— TASK STATEMENT —
Below are records; output all of them exactly.

▽

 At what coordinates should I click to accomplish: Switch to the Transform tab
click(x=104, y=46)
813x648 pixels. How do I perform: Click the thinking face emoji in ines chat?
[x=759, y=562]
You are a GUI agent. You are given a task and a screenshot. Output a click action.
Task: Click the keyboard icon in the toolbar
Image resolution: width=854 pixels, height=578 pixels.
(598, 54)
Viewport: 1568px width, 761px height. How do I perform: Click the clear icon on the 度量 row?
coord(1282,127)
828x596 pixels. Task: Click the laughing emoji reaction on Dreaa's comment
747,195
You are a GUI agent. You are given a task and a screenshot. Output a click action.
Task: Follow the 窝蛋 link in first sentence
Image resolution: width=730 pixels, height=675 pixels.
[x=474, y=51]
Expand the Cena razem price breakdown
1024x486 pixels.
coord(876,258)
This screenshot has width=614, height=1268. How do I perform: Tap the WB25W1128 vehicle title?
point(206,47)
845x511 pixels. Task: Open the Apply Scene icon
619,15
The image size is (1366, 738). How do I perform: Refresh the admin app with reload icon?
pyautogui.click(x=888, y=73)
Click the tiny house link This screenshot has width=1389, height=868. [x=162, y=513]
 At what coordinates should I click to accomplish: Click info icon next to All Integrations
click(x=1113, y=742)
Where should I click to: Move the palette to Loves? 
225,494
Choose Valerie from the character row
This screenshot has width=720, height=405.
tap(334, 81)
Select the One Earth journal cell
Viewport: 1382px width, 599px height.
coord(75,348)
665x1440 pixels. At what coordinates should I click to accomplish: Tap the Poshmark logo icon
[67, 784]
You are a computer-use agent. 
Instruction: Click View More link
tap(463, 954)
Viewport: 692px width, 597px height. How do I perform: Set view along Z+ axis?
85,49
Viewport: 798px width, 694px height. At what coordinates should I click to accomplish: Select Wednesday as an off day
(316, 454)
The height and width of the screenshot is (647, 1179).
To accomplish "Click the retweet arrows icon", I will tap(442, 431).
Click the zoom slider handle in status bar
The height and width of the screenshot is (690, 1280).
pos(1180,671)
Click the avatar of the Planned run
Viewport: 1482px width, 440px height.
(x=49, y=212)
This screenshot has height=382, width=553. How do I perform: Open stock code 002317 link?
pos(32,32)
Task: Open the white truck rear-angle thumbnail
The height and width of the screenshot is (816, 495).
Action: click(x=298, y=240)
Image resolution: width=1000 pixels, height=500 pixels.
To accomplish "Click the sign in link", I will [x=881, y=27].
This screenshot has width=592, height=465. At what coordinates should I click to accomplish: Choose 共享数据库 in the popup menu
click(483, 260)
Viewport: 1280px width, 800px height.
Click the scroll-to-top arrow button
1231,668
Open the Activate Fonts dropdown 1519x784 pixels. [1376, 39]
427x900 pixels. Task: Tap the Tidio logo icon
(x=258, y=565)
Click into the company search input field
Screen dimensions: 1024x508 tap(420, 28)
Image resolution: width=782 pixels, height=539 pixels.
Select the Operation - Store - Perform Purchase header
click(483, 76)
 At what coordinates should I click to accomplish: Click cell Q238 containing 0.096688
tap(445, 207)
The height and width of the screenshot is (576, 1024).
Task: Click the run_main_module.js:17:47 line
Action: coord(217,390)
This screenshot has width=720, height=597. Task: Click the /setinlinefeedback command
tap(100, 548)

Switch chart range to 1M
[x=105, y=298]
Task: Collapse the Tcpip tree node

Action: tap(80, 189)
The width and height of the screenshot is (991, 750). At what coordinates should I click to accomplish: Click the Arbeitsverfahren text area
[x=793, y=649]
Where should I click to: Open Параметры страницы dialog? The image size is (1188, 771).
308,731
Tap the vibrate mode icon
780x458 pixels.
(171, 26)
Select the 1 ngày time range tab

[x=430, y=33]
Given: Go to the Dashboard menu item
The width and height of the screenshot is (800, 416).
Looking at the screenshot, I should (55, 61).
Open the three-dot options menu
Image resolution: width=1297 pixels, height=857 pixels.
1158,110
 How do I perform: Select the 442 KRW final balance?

△

— YOUR SOLUTION —
 At what coordinates should I click to accomplish: Switch to the Transform tab
click(x=104, y=46)
813x648 pixels. How do I perform: Click the thinking face emoji in ines chat?
[x=759, y=562]
You are a GUI agent. You are given a task and a screenshot. Output a click action.
Task: Click the keyboard icon in the toolbar
Image resolution: width=854 pixels, height=578 pixels.
(598, 54)
Viewport: 1568px width, 761px height. How do I perform: Click the clear icon on the 度量 row?
coord(1282,127)
828x596 pixels. Task: Click the laughing emoji reaction on Dreaa's comment
747,195
You are a GUI agent. You are given a task and a screenshot. Output a click action.
Task: Follow the 窝蛋 link in first sentence
Image resolution: width=730 pixels, height=675 pixels.
[x=474, y=51]
Expand the Cena razem price breakdown
1024x486 pixels.
coord(876,258)
This screenshot has width=614, height=1268. How do I perform: Tap the WB25W1128 vehicle title?
point(206,47)
845x511 pixels. Task: Open the Apply Scene icon
619,15
The image size is (1366, 738). How do I perform: Refresh the admin app with reload icon?
pyautogui.click(x=888, y=73)
Click the tiny house link This screenshot has width=1389, height=868. [x=162, y=513]
 At what coordinates should I click to accomplish: Click info icon next to All Integrations
click(x=1113, y=742)
Where should I click to: Move the palette to Loves? 
225,494
Choose Valerie from the character row
This screenshot has width=720, height=405.
tap(334, 81)
Select the One Earth journal cell
Viewport: 1382px width, 599px height.
coord(75,348)
665x1440 pixels. At what coordinates should I click to accomplish: Tap the Poshmark logo icon
[67, 784]
You are a computer-use agent. 
Instruction: Click View More link
tap(463, 954)
Viewport: 692px width, 597px height. How do I perform: Set view along Z+ axis?
85,49
Viewport: 798px width, 694px height. At what coordinates should I click to accomplish: Select Wednesday as an off day
(316, 454)
The height and width of the screenshot is (647, 1179).
To accomplish "Click the retweet arrows icon", I will tap(442, 431).
Click the zoom slider handle in status bar
The height and width of the screenshot is (690, 1280).
pos(1180,671)
Click the avatar of the Planned run
Viewport: 1482px width, 440px height.
(x=49, y=212)
This screenshot has height=382, width=553. How do I perform: Open stock code 002317 link?
pos(32,32)
Task: Open the white truck rear-angle thumbnail
The height and width of the screenshot is (816, 495).
Action: click(x=298, y=240)
Image resolution: width=1000 pixels, height=500 pixels.
To accomplish "Click the sign in link", I will [x=881, y=27].
This screenshot has width=592, height=465. At what coordinates should I click to accomplish: Choose 共享数据库 in the popup menu
click(483, 260)
Viewport: 1280px width, 800px height.
Click the scroll-to-top arrow button
1231,668
Open the Activate Fonts dropdown 1519x784 pixels. [1376, 39]
427x900 pixels. Task: Tap the Tidio logo icon
(x=258, y=565)
Click into the company search input field
Screen dimensions: 1024x508 tap(420, 28)
Image resolution: width=782 pixels, height=539 pixels.
Select the Operation - Store - Perform Purchase header
click(483, 76)
 At what coordinates should I click to accomplish: Click cell Q238 containing 0.096688
tap(445, 207)
The height and width of the screenshot is (576, 1024).
Task: Click the run_main_module.js:17:47 line
Action: coord(217,390)
This screenshot has width=720, height=597. Task: Click the /setinlinefeedback command
tap(100, 548)

Switch chart range to 1M
[x=105, y=298]
Task: Collapse the Tcpip tree node

Action: tap(80, 189)
The width and height of the screenshot is (991, 750). At what coordinates should I click to accomplish: Click the Arbeitsverfahren text area
[x=793, y=649]
Where should I click to: Open Параметры страницы dialog? The image size is (1188, 771).
308,731
Tap the vibrate mode icon
780x458 pixels.
(171, 26)
Select the 1 ngày time range tab

[x=430, y=33]
Given: Go to the Dashboard menu item
The width and height of the screenshot is (800, 416).
Looking at the screenshot, I should (55, 61).
Open the three-dot options menu
Image resolution: width=1297 pixels, height=857 pixels.
1158,110
 How do I perform: Select the 442 KRW final balance?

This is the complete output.